The findings made are at variance with claims that have been made that there was no intermediate stage in the rise of clause combining. For example, Berwick (1998: 338–9) rejects the idea that language could ever have been dramatically different from what it is now, since ‘‘there is no possibility of an ‘intermediate’ syntax between a non-combinatorial one and a full natural language’’ (see also Newmeyer 2002: 363 for discussion). According to the findings on grammaticalization, combinatorial syntax does not belong to the earliest layers of language evolution; formal means of clause subordination arise only at a more advanced stage of evolution, namely at layer IV.
And these findings also cast doubts on scenarios proposing a two-stage process, such as those of Bickerton (1990, 1995) or Carstairs-McCarthy (1999).
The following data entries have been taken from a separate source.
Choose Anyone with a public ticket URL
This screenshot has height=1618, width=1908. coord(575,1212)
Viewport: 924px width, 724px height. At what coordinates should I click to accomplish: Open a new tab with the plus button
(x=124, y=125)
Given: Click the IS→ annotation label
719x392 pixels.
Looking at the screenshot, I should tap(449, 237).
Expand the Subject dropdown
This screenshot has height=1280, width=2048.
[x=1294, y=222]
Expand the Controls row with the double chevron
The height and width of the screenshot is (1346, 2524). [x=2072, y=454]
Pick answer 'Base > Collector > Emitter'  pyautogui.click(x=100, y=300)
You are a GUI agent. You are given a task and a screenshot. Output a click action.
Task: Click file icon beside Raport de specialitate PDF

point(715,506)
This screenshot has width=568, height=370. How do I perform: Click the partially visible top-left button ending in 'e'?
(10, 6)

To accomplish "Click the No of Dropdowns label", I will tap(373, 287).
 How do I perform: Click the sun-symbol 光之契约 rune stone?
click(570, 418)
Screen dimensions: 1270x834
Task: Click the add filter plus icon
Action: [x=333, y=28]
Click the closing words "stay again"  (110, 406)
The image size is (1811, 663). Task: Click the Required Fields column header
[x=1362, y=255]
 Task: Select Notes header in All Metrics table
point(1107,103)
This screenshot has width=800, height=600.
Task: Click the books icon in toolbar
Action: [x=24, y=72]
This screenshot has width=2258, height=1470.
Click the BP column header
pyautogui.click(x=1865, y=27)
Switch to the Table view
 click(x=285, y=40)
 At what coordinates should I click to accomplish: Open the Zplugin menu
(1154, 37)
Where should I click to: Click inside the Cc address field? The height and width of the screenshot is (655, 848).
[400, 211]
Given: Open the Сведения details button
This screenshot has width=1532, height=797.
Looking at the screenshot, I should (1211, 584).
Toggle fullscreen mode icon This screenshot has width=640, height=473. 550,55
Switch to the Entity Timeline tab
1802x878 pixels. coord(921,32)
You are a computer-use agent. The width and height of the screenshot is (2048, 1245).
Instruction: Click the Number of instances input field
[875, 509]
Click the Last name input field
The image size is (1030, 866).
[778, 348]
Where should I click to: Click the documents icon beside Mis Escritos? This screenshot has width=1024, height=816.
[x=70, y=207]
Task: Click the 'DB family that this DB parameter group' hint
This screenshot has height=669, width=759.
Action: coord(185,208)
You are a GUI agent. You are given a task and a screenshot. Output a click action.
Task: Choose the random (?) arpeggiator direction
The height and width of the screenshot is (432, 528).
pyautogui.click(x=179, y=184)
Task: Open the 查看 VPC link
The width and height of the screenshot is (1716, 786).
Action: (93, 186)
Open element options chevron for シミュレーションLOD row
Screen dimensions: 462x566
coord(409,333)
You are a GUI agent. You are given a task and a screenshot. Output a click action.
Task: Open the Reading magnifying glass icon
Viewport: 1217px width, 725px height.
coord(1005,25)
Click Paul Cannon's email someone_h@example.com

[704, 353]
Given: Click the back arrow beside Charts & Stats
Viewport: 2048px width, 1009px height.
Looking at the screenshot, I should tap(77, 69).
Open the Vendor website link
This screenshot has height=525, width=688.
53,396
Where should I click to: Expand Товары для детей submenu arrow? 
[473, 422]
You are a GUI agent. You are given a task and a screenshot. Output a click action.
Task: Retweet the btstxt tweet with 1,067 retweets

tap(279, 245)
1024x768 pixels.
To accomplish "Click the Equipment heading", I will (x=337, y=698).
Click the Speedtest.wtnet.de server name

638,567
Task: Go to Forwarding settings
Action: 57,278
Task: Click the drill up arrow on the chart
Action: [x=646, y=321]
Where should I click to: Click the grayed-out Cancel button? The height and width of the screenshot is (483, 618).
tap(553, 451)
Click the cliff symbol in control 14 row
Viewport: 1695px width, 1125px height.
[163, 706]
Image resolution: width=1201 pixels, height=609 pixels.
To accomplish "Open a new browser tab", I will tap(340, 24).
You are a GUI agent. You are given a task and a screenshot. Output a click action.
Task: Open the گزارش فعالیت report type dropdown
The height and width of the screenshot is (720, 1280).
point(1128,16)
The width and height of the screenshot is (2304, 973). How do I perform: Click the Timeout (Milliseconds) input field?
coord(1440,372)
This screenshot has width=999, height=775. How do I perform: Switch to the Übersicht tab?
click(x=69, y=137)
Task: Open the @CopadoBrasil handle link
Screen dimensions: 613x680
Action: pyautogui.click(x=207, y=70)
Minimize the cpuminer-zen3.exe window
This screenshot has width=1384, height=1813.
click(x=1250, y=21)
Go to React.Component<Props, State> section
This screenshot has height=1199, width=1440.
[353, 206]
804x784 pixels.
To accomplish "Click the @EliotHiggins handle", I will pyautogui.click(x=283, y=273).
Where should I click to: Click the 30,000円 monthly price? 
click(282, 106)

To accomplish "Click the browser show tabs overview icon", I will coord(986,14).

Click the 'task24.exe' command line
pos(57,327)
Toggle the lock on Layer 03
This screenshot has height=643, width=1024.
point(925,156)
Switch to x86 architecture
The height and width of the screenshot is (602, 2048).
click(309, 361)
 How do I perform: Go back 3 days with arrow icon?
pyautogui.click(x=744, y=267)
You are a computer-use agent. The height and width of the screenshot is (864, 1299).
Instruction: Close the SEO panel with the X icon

Both assume that there are linguistic correlates to the distinction between Homo erectus and Homo sapiens, in that the former had no genuine syntax and that it is only the latter that acquired ‘‘modern’’ syntax with its recursive structure and everything else that goes with it. As our findings suggest, there was not one intermediate stage but rather an entire series of stages in the evolution of combinatorial syntax. However, we are restricted here to the analysis of morphosyntactic processes.